I feel like I just can't take it anymore. I'm seriously losing the will to live. I am in the midst of a major depressive episode and I just feel like it is never going to end. My mood is at an all time low, so much so that I'm afraid I will never get better. I know I've had these episodes before, and I always improve with time, but then I remember that the thoughts never really stop, they just kinda slow down. I want it all to stop. I don't ever want to feel like this again, and I feel like these episodes are just getting progressively worse since my last time in treatment. I came into college feeling okay with my mental health. I had gone through an intensive inpatient and outpatient program and had gained back some of my motivation. I finally felt like things were getting better. Then things just got progressively worse. Does this mean it's time to go back to treatment? I have two more terms of college left to go. I have less than six months left. I'm so close, yet it seems impossible. What and I supposed to do? I don't want to do this anymore.
Losing the Will to Live: I feel like... - Anxiety and Depre...
Losing the Will to Live
Hey Hi! Was glad to see your post I am so upset myself right now! So I may not be so good at easing your feelings, but I understand how you feel cause I am so frustrated with my condition and it’s so aggravating to keep up. I just can’t keep up with the normal world and all I want is one normal person I do not pay money to come up and put their arm on my back and say I heard you are having a tough time let me help. I do have a couple of family members that are helpful but no one that lives within an hours drive of me.

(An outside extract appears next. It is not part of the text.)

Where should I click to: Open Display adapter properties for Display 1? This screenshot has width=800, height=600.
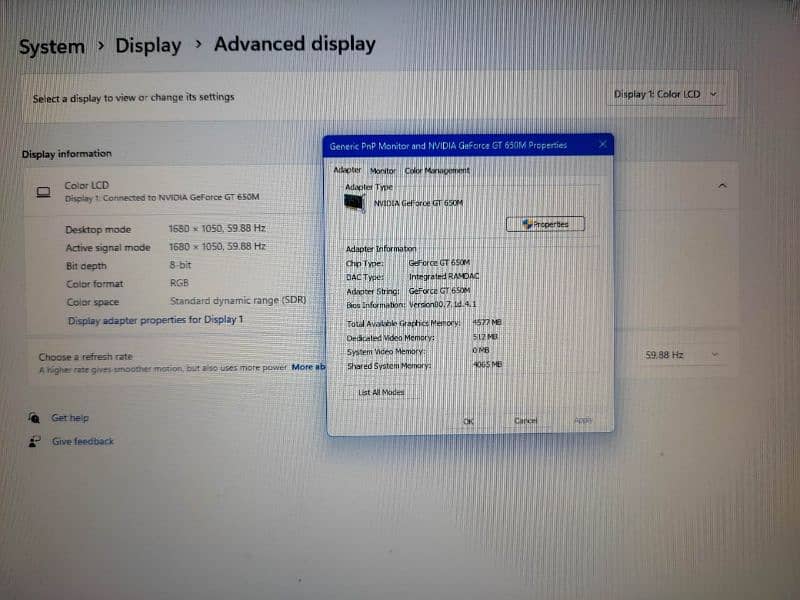[155, 320]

I am not depressed just fed up! Do you ever get frustrated with life or is it strictly depression. The one thing that I will tell you is that depression gives you a free pass to take healthy risks. Meaning - you are not feeling life as it is and feel low in spirit and lethargic, so you have nothing to lose by going to lose by taking a chance asking someone out, or singing in public, or taking a trip, I find that depression often leads to some really great ideas too and suicide is not one of them. Life is mentally painful but there is comedy, there is thrills, there is companionship (which I wish I had), and there is entertainment.

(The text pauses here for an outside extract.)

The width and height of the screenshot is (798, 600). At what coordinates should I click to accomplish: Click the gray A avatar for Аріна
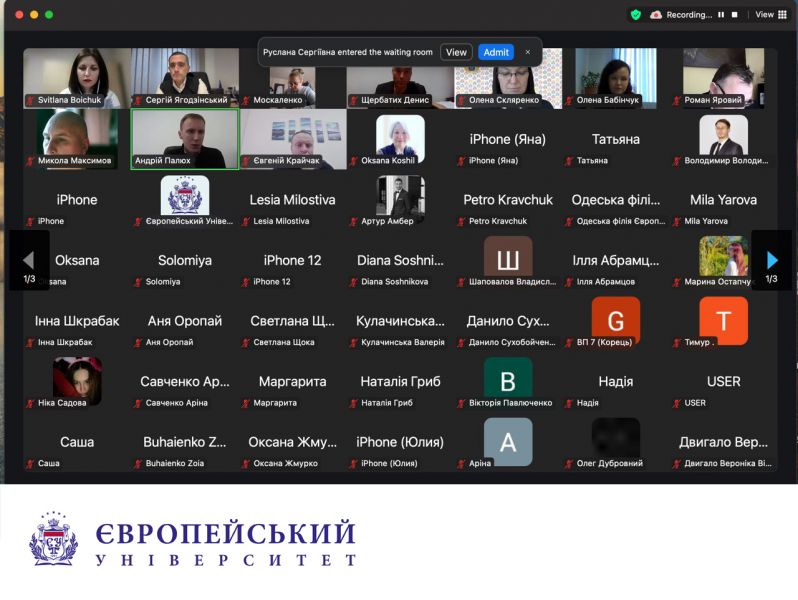tap(508, 440)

Every episode always seems like it worse then the last. My current one seems that way too but this time its triggered by something all together different. Its always a drag feeling like here we go again with therapy and medication. But honestly you got to always remember that day by day you'll slowly climb up. There will still be down days but best thing is to focus on the small things you can control. Depression is a battle but its beatable, even if it tries to come back for another round of getting its butt kicked.

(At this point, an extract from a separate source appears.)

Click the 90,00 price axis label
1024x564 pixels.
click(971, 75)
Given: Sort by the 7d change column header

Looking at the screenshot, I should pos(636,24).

Getting help is always a good idea. It is a sign of determination to look after yourself. I wormholed into this group from NHS's Couch to 5 K programme and am in the second week of a 9 week course to get to 30 mins non-stop running. Exercise is one way to beat the blues as it's been shown to take around 6-8 weeks to achieve the same effect as some meds for depression. However, as it may not solve the problem, keep getting help and keep talking to trusted people.
Acknowledging where you are headed is a great first step to knowing you don’t really want to stop living. Potentially seek out treatment again. School and the world can wait. You and your mental health cannot. 🖤
That's why I picked that name. As a kid, I'd make pancakes every weekend with my mom, and it would be one of the highlights of my week. I haven't done that since grade school. I don't think I've even eaten pancakes since then. But they always remind me of my childhood and happy times spent with the family and my pup, when everything seemed to be okay. Everything seemed so fine and innocent back then. Now it seems like everywhere I turn there is negativity and distress. Nothing is the same.
Hang on in there. You don't say if you are on medication. If you are after your inpatient stay you could be on the wrong meds. You will get better. You will get through this. Seek help if the meds aren't agreeing with you but it's also about dealing with the stresses of life too. I wish you love, and happiness which will be yours again
I am glad you are here sharing your emotions. I think that when we go through the pressing, new and great things follow.. for instance, your semester is almost over and what is great, you will be graduating soon! it is a bit challenging being a young adult with major responsibilities. These challenges shape and mature us, some do come at us pounding us hard but the growth within us is amazing! is there a counseling/support group in campus? if not, wouldn't it be a great idea to start one?